## SHORT EXERCISE
Can you print the entries starting at the line that contains "You are a GUI" and ending at the line that contains "coord(92,291)", both included, with the pictures left out?

## DATASET
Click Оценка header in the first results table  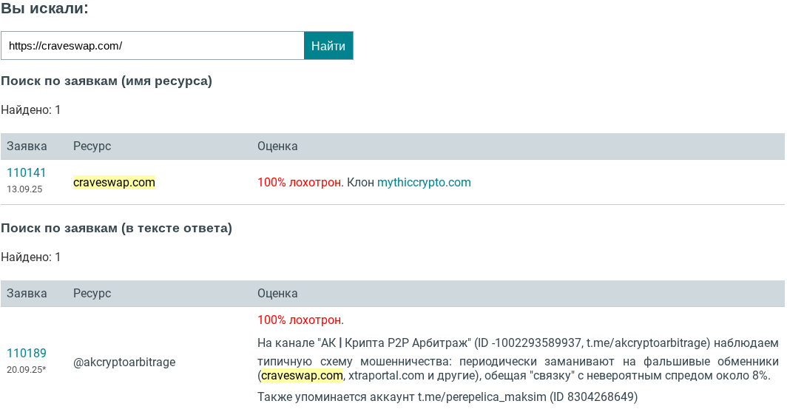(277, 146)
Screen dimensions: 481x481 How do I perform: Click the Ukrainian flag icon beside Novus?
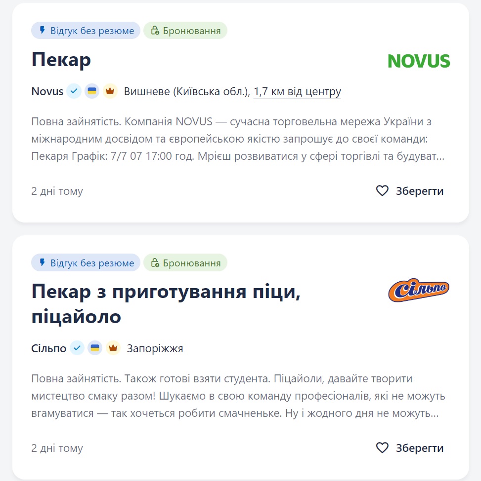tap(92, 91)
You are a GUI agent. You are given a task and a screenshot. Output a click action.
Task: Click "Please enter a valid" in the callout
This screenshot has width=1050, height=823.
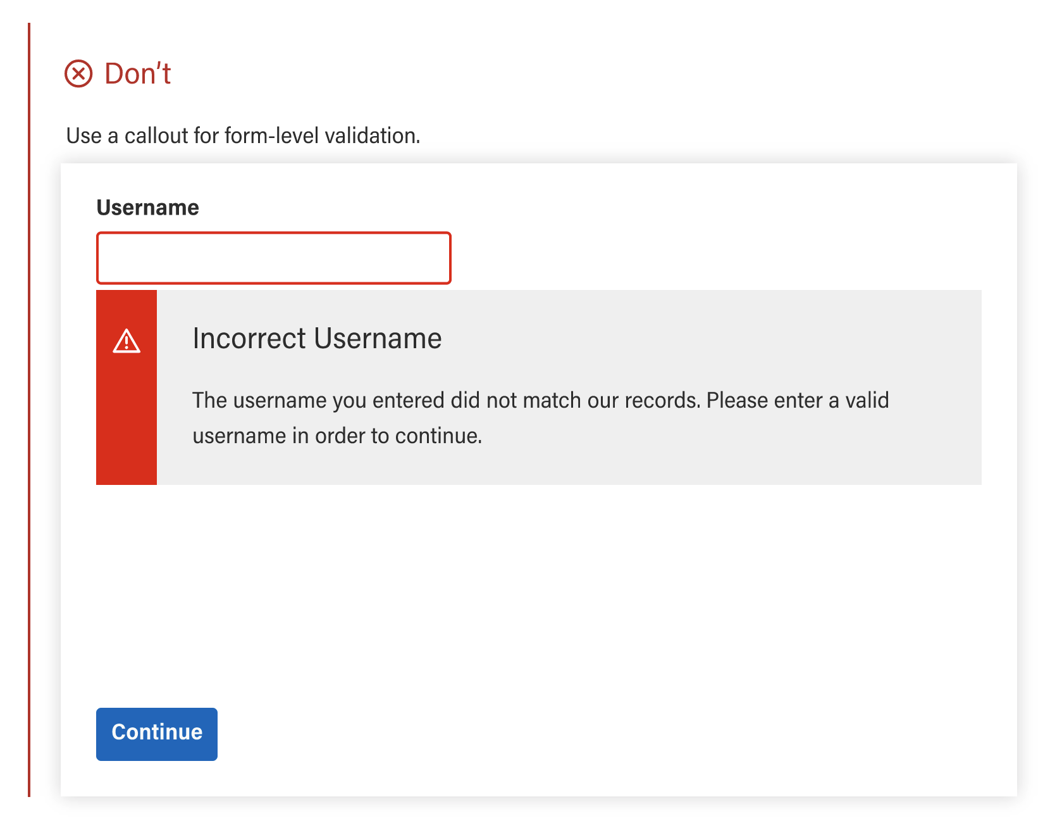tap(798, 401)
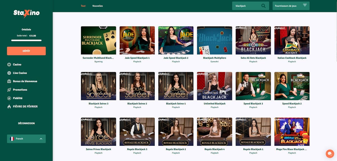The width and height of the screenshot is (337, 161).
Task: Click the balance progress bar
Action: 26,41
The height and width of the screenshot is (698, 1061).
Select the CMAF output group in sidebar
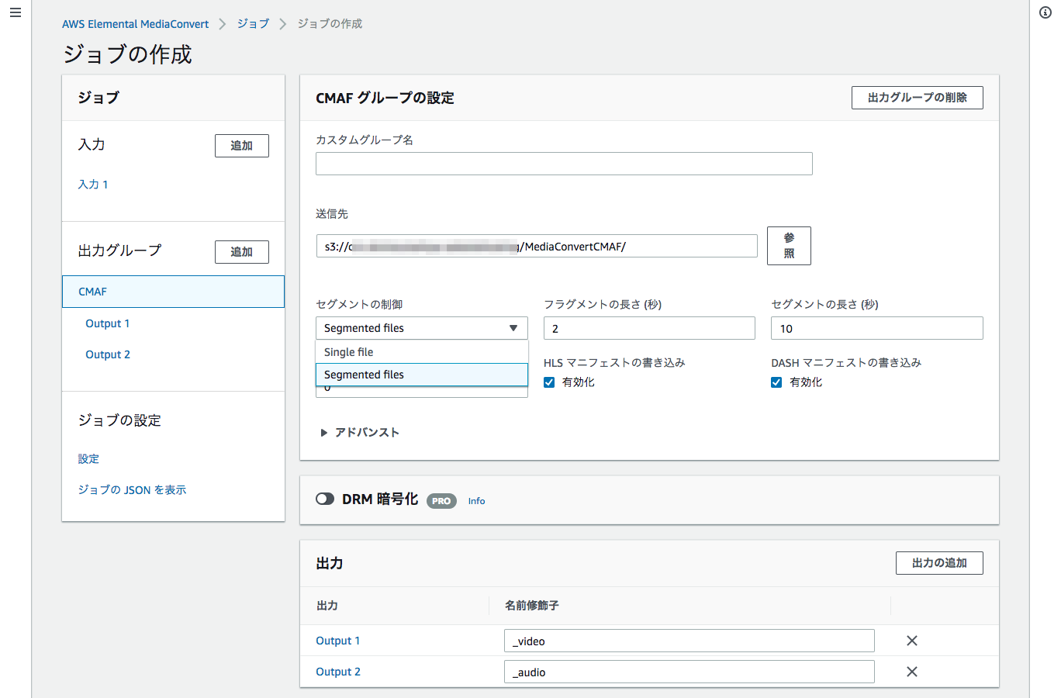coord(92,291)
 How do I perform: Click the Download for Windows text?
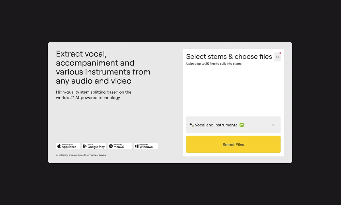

## SOLUTION FOR THIS PROBLEM
You are a GUI agent. You are given a task and a screenshot. Output a click action.
Task: Click "Please enter a valid" in the callout
This screenshot has width=1050, height=823.
tap(798, 401)
The width and height of the screenshot is (337, 161).
Task: Click the balance progress bar
Action: 26,41
The height and width of the screenshot is (698, 1061).
Select the CMAF output group in sidebar
coord(92,291)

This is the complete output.